Van Sickle collection to be ready for public viewing Feb. 14 |

Van Sickle collection to be ready for public viewing Feb. 14

by Liz Paul

The Carson Valley Historical Society’s Van Sickle collection of early-day books and documents will open to the public on Feb. 14 at the Carson Valley Museum and Cultural Center, 1477 Highway 395, Gardnerville.

Curator of Museums Cecile Brown enlisted volunteer Bernice Gauld, a teacher and librarian by profession, to complete the labor-intensive work of redoing and updating the entire card catalog of this collection.

In April 1998, Gauld had recently arrived from her native Australia when she began volunteering at the CVHS. She was born in Queensland, but spent most of her life in Alice Springs in the northern territory and her last four years in Darwin before coming to the Carson Valley.

In September 1999, the Van Sickle collection was moved from the Douglas County Public Library because the library had just started a new construction program. The collection was moved so that conservation and catalog work could be completed. A grant from the State Historic Records Advisory Board and the National Historical Publications and Records Commission has made this research library at the Carson Valley Museum a reality.

“Scholars, students, people doing genealogy studies will find a wealth of information in this collection. The public will be able to research Nevada historical documents, oral histories, organization and club histories, World War II, Basque and other ethnic groups, mining, ranching, water issues and many more subjects relating to the Carson Valley and Nevada history,” said Brown.

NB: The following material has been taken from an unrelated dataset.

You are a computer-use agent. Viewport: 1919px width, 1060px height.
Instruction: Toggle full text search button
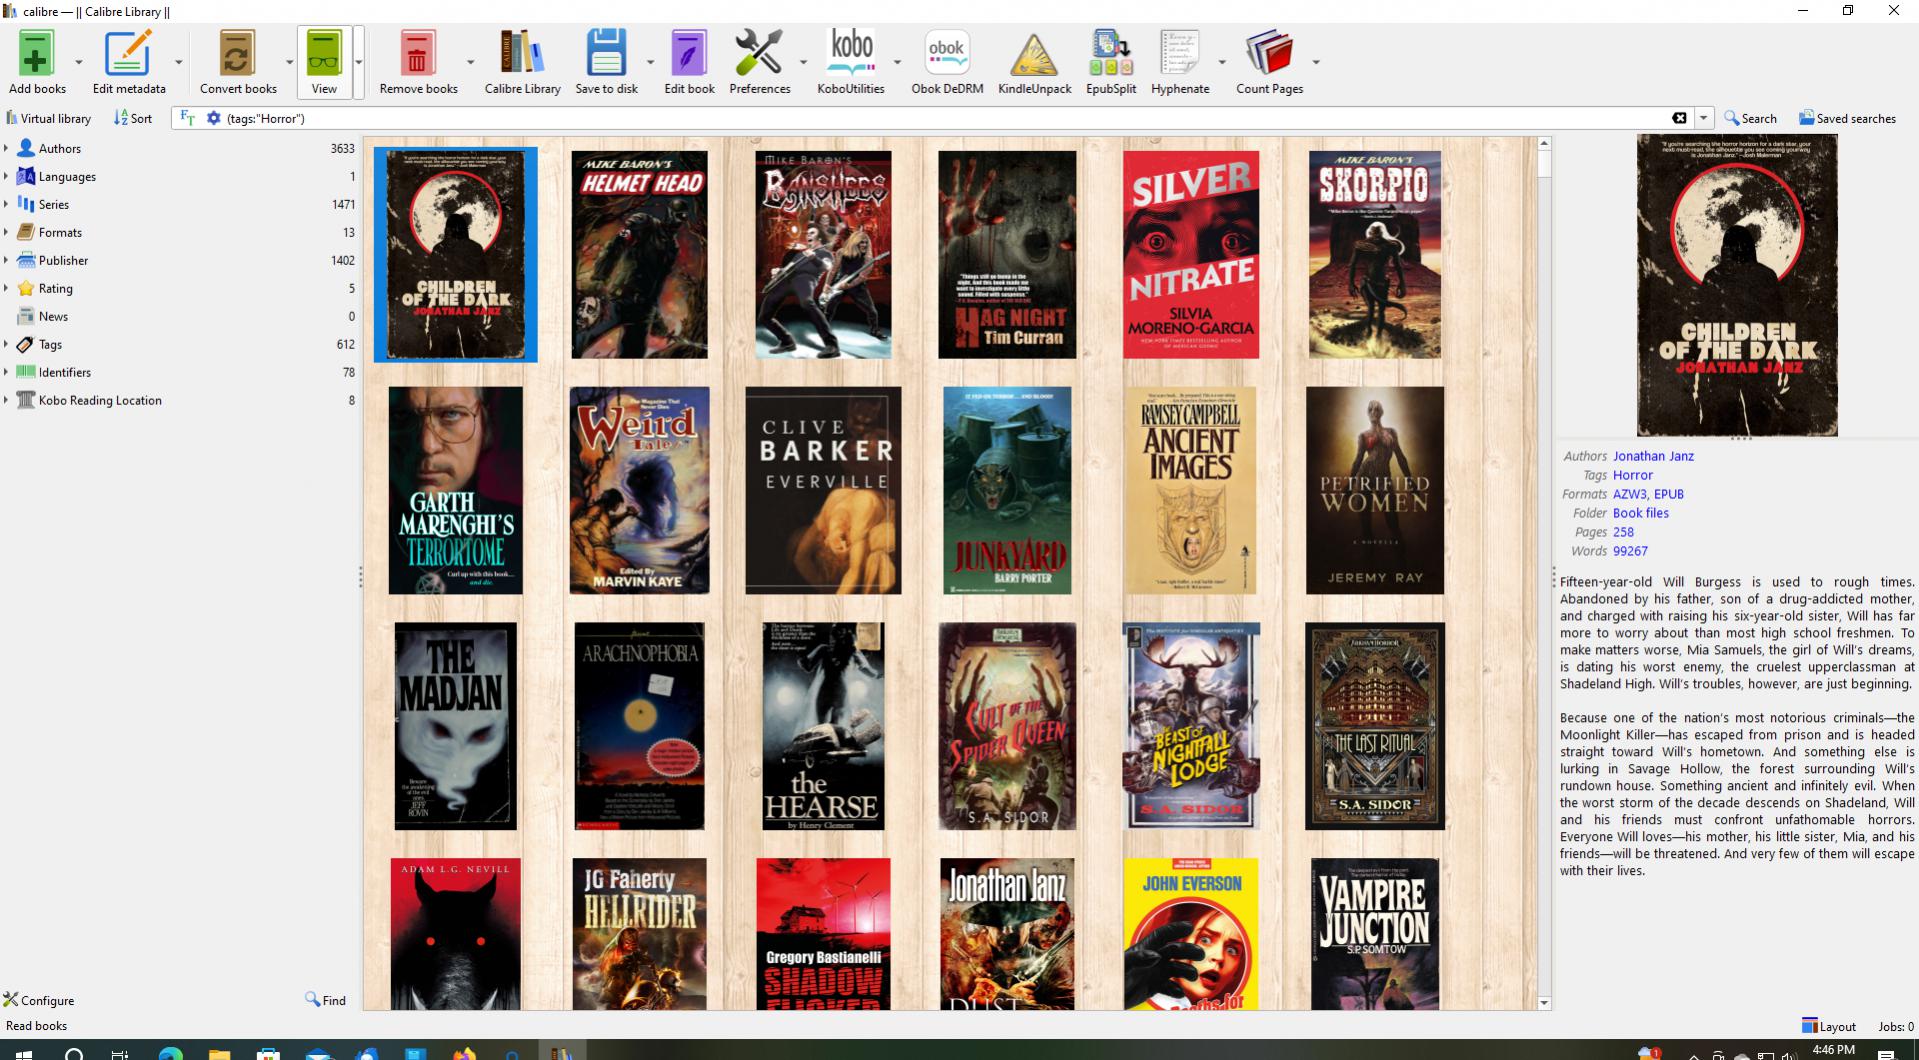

Also included will be picture indexes to the society’s photograph and manuscript collections. Copies of these are available for purchase at the museum.

Also involved on this project in related activities were volunteers Gail Breckenridge and Billie Jean Rightmire, and Cindy Southerland, who worked as a contract archivist on the document collection.

In order to provide greater public access, the society will place a copy of the collection in the Douglas County Library’s Nevada Room.

“In this way, researchers can utilize the other resources of the county library at the same time as they use the collection, and at the museum, the hours of operation allow for weekend research work,” Brown said.

Use of this new library facility is free to the public, and guidelines similar to those of other research libraries in the area will be used. Assistance with policies and procedures will be found at the docent’s desk in the Carson Valley Museum and Cultural Center. Updates to the collection in the library will be found on our Web site: for people with Internet access.

The library hours are 11 a.m. to 3 p.m. daily.